Frank-Walter Steinmeier, the first German foreign minister to come to Iraq in more than 20 years, arrived one week after Nicolas Sarkozy visited Baghdad, the French president calling on other European countries to follow his lead "to support the peace."

Strobe Talbott: Obama 'Gets' it 'Big Time'

SPIEGEL Online has a long, somewhat scrappy interview with Strobe Talbott, the former US deputy Secretary of State under the Clinton administration. Talbott isn't straightforward in answering all of the questions, but it's still a worthwhile read for the glimpses into what a foreign policy under Obama and Secretary of State Clinton would look like. Here's a telling response:
I think Obama gets this big time. There are strong indications that he has an acute understanding of these problems. Just think of his remarkable election night speech at Grant Park in Chicago. He basically said, "We have some tough problems, do not expect them to be handled quickly, not in a year and maybe not in four years." He summed it up in three phrases: two wars, a planet in peril and an international financial crisis. I checked with people familiar with the way his mind works, and the order in which he put those was no accident.
On a question how the Obama administration would approach Europe for support in Afghanistan, Talbott said that Obama would 'practice politics as the art of the possible'. Which seems more conducive to getting greater participation than making unrealistic demands and hammering on the table. But unfortunately we have to try to read between the lines what Talbott thinks is possible. It appears that he thinks a fundamental change in the rules of engagement for German troops is not in the cards.
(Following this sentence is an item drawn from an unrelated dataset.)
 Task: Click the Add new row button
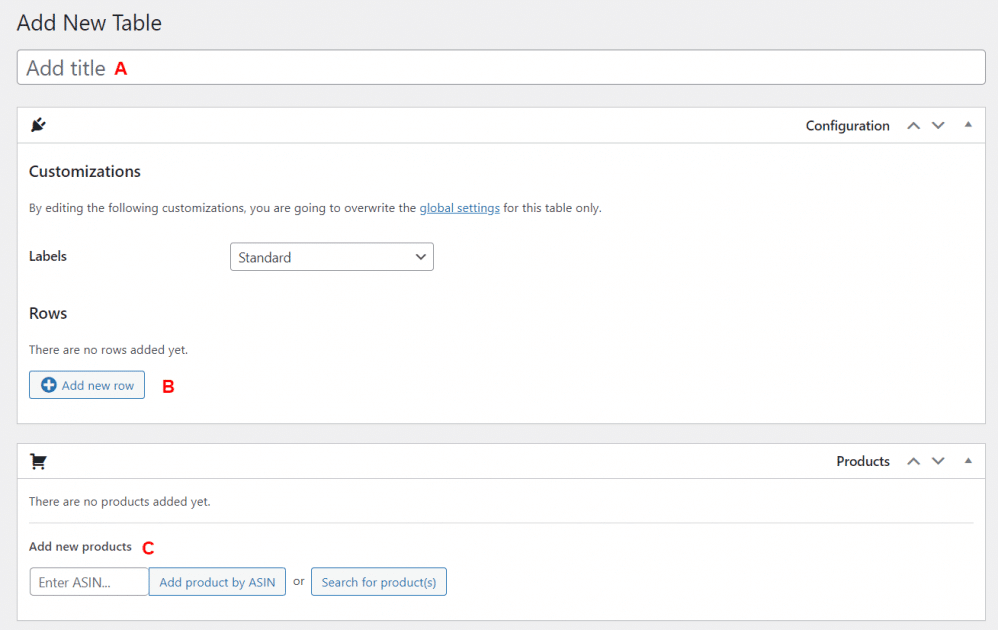coord(87,385)

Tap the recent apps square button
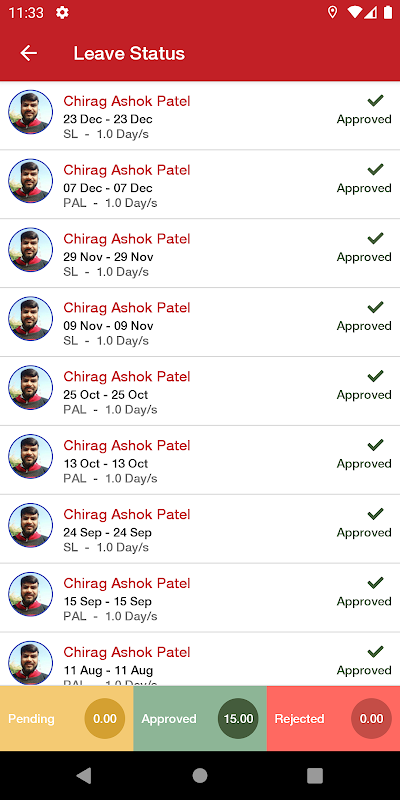point(315,776)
On Russia policy, Talbott thinks that a thaw in relations is likely, and excludes the possibility of Georgian entry into NATO on the short term. The reason he gives is that Georgia would not further the security of the alliance as it is 'divided against itself'. This rationale would also hold for the Ukraine. On the missile shield in Poland and the Czech Republic, Talbott equivocates, so on that topic there is no enlightenment of Obama's possible policies.

Obama the Atlanticist?

Before the details of Barack Obama's foreign policy team started to emerge, I had expected that his administration would take a global approach to foreign policy and security challenges, and would not necessarily engage Europe first. This perception was fleshed out in the Atlantic Review post 'Obama the Catalyst' by Don, and my post on the Berlin speech, 'Obama keeps it Global'.

The foreign policy people Obama is surrounding himself with speak more for an accelerated renaissance of the transatlantic alliance than anything else.
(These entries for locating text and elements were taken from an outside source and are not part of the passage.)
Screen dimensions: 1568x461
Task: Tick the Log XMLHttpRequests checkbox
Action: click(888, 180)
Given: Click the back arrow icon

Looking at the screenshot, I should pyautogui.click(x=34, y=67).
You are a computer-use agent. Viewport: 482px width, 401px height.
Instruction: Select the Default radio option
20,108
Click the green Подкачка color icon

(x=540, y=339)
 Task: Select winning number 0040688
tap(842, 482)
Hillary Clinton, the next Secretary of State, was more interested in Europe than Obama during the primaries for the Democratic nomination, as Christian Andreas Morris wrote at the time on the Atlantic Community. Moreover, her husband's administration had most of its high profile foreign policy engagements in Europe. Insofar as Hillary Clinton received foreign policy experience through 'osmosis', Europe looms large in her frame of reference.

Matthew Yglesias has noted that the main thing about retired general James L. Jones, Obama's National Security Advisor, is that no one really knows what his views are. It is not too hard to find out some of those views, however, as Jones delivered a number of speeches when he was SACEUR from 2003 to 2006, which can be found on the SHAPE website. A few more pieces can be found on the website of the Atlantic Council of the Unites States, of which Jones is currently the chairman.

You just don't get more atlanticist than Jim Jones. He grew up in France, speaks the language, and spent his years as SACEUR in Brussels on a mission to transform NATO. In his farewell address as SACEUR he said:
I love this Alliance. I love what it stands for. I love for the inherent goodness of its people. I love the inherent example that the members of the Alliance set for the world over. And I think it's a wonderful, vibrant organisation that is alive. Alive and prosperous and going to make tremendous contributions, the likes of which perhaps none of us can even imagine in this 21st Century.